Remise de chèques à l'encaissement : La preuve de la restitution incombe à la banque faute de quoi leur montant est imputé sur le compte (Cass. com. 2001)
Une banque qui ne prouve pas la restitution de chèques reçus de son client voit leur montant imputé sur sa créance, pouvant inverser le rapport de dette. Cette imputation éteint également les obligations des garants.
Points clés
- La banque doit prouver la restitution des chèques remis par son client.
- En l'absence de preuve, le montant des chèques est imputé sur la créance de la banque, pouvant inverser le rapport de dette.

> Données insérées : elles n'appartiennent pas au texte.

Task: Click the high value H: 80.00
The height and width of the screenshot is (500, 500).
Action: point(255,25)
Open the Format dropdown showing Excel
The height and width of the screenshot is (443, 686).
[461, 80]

- L'extinction de l'obligation principale entraîne automatiquement la libération des garants.
Résumé
Cette décision de la Cour de cassation commerciale de 2001 établit un principe fondamental concernant la responsabilité des banques vis-à-vis des chèques remis par leurs clients. Elle stipule qu'une banque est tenue de prouver la restitution effective des chèques qu'elle a reçus de son client. En l'absence de cette preuve, le montant correspondant à ces chèques doit être imputé sur la créance que la banque pourrait détenir à l'égard de ce client. Cette opération peut avoir pour effet de modifier substantiellement la situation financière, allant jusqu'à inverser le rapport de dette entre la banque et son client. Une conséquence juridique majeure de cette règle est que l'extinction de l'obligation principale de la banque, résultant de l'imputation des chèques, entraîne automatiquement l'extinction des engagements accessoires des garants. Il n'est donc pas nécessaire d'obtenir un rejet formel de la demande en garantie par les juges du fond, la libération des garants étant une conséquence directe de l'extinction de la dette principale. Cette jurisprudence renforce l'exigence de diligence et de traçabilité pour les établissements bancaires.
Texte
Une banque qui ne rapporte pas la preuve de la restitution de chèques reçus de son client voit leur montant valablement imputé sur sa créance, même si cette opération a pour effet d'inverser le rapport de dette. Cette extinction de l'obligation principale entraîne par voie de conséquence celle de l'engagement accessoire des garants, sans qu'un rejet formel de la demande en garantie par les juges du fond soit nécessaire.